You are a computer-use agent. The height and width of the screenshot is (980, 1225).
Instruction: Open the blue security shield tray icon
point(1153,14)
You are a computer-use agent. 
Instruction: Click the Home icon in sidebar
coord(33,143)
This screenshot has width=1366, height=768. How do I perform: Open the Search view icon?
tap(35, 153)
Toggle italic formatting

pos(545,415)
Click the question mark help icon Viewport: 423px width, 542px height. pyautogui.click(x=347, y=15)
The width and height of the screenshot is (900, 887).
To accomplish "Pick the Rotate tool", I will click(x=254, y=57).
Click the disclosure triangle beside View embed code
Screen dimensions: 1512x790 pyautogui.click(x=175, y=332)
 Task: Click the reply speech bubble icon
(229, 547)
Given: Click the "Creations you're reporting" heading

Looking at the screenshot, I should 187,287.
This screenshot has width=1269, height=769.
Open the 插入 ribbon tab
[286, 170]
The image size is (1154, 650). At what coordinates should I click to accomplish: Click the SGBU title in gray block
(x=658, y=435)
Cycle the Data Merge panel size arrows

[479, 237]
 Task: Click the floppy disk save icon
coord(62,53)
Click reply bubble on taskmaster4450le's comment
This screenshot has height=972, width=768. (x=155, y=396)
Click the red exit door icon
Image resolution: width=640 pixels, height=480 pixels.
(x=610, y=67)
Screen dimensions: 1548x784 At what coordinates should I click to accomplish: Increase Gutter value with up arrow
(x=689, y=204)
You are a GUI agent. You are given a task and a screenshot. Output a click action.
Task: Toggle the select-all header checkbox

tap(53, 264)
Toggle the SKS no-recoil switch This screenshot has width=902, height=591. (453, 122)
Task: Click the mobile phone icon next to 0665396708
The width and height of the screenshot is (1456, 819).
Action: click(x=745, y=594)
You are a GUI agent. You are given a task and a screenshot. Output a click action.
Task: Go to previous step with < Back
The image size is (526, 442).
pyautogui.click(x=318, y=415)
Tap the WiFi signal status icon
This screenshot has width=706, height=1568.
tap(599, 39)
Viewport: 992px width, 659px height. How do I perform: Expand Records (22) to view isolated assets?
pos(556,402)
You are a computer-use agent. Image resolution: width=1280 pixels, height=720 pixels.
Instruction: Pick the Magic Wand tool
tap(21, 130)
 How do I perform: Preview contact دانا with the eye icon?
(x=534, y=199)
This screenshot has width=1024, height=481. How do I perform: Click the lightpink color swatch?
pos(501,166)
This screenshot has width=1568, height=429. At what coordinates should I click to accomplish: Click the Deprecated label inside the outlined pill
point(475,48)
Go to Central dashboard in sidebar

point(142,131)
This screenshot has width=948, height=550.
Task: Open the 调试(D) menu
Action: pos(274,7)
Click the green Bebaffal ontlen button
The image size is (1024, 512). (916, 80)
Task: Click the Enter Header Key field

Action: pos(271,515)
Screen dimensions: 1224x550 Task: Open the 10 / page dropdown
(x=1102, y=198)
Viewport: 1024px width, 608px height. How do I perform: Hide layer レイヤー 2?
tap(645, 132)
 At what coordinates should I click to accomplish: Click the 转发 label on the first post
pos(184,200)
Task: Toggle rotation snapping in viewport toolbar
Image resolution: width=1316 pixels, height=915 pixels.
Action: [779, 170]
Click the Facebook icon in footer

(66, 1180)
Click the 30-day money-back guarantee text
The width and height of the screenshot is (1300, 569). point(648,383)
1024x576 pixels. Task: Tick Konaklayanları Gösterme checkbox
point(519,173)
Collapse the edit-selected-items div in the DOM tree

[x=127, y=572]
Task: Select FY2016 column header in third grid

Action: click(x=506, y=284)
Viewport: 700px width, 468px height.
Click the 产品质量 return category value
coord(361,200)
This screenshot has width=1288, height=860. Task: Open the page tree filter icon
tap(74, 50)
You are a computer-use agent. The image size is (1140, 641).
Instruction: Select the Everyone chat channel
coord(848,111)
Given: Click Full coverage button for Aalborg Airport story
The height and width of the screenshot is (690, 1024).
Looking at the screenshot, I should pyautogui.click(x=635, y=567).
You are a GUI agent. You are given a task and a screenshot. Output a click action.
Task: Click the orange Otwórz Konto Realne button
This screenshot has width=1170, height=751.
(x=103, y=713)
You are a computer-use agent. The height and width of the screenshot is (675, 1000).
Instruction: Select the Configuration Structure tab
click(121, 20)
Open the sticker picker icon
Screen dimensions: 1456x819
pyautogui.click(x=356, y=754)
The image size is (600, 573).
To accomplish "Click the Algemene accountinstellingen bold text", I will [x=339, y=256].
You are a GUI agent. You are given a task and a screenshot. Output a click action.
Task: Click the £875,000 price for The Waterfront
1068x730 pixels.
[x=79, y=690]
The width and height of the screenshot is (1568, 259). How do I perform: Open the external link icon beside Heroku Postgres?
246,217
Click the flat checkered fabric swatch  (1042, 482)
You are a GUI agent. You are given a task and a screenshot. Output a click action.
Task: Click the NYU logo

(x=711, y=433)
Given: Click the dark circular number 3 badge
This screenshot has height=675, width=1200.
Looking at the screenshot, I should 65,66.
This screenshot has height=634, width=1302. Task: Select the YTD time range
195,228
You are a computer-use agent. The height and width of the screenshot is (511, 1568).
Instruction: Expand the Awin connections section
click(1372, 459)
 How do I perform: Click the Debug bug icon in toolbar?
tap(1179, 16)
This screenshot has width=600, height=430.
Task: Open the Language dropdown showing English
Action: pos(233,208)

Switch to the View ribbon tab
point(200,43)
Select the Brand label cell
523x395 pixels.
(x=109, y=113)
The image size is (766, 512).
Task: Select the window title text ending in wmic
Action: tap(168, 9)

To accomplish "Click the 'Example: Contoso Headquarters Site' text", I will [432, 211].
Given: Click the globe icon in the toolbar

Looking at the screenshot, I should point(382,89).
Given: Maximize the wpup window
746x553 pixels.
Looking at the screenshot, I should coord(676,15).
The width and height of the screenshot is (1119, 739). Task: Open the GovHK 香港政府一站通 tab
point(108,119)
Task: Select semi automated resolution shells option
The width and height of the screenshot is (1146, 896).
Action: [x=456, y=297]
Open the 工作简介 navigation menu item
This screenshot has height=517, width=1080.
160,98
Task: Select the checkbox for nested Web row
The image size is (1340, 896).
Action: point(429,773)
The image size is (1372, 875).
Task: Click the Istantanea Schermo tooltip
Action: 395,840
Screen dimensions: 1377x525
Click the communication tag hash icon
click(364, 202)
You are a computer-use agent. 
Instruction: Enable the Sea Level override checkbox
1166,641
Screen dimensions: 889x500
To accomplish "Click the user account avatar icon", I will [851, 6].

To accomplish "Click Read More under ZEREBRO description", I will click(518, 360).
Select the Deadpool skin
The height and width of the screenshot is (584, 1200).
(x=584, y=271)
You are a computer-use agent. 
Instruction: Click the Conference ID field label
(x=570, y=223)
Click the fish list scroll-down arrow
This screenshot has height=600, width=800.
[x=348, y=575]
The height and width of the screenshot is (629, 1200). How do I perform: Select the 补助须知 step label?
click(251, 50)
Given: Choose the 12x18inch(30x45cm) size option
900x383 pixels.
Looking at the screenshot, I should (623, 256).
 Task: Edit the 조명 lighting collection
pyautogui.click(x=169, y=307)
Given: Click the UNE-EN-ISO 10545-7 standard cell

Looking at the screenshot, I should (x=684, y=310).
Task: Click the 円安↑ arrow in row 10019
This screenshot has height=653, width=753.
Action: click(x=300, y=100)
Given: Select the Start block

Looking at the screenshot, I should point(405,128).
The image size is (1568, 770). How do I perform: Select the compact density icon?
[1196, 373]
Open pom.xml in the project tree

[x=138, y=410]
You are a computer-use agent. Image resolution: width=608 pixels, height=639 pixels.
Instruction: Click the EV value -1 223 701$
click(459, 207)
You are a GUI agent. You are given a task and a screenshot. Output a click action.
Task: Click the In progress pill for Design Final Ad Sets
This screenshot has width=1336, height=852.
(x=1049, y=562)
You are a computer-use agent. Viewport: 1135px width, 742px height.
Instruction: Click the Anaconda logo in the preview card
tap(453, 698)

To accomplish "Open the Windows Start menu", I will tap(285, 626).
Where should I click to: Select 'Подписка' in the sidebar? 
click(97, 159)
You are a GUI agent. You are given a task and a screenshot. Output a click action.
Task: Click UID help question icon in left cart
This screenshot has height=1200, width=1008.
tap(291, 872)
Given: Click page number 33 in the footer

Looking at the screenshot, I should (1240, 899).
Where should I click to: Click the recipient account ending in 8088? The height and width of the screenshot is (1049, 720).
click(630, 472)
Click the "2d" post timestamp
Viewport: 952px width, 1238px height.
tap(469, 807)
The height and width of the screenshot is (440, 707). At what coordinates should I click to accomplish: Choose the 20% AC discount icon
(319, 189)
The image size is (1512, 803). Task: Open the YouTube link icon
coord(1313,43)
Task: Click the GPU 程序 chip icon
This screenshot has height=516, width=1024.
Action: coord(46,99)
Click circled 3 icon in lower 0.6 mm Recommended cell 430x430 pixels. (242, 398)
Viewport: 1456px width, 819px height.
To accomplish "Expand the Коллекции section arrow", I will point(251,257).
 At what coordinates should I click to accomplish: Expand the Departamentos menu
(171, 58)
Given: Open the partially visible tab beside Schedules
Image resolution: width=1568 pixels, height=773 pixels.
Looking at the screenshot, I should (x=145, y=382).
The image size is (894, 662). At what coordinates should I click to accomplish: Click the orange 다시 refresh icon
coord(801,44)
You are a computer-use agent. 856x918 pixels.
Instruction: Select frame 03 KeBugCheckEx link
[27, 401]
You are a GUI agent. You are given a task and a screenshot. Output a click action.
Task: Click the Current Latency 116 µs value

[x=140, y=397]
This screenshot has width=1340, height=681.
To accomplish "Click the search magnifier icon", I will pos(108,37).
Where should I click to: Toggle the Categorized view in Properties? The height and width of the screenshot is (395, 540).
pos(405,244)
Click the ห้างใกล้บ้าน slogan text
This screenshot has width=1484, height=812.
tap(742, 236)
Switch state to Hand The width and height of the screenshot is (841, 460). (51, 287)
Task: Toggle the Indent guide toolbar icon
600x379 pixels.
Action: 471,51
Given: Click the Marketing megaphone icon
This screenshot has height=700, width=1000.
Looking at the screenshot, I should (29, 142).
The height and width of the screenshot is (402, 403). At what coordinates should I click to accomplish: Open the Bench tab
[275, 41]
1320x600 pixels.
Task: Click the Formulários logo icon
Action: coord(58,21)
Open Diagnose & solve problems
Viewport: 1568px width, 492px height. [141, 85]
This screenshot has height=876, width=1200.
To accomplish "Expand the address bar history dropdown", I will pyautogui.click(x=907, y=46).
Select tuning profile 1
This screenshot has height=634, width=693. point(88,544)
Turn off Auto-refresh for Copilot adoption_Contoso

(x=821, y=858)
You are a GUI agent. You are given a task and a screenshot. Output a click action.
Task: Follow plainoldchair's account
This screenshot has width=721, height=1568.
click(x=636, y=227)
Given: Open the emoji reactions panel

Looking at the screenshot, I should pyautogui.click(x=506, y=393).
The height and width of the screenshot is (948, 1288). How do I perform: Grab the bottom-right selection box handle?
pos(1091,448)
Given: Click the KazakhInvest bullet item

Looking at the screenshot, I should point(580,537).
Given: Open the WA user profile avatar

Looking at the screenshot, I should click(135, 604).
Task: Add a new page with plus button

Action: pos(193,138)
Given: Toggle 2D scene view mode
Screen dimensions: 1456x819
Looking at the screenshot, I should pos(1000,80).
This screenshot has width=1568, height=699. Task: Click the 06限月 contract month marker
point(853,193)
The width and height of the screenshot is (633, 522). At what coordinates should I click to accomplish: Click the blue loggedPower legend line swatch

○ ○ ○

Rewrite the rows from the beginning through the line containing "coord(33,143)", changing "Home" to "Start" and leaving everything else as it is.

**Answer to this task**:
You are a computer-use agent. The height and width of the screenshot is (980, 1225).
Instruction: Open the blue security shield tray icon
point(1153,14)
You are a computer-use agent. 
Instruction: Click the Start icon in sidebar
coord(33,143)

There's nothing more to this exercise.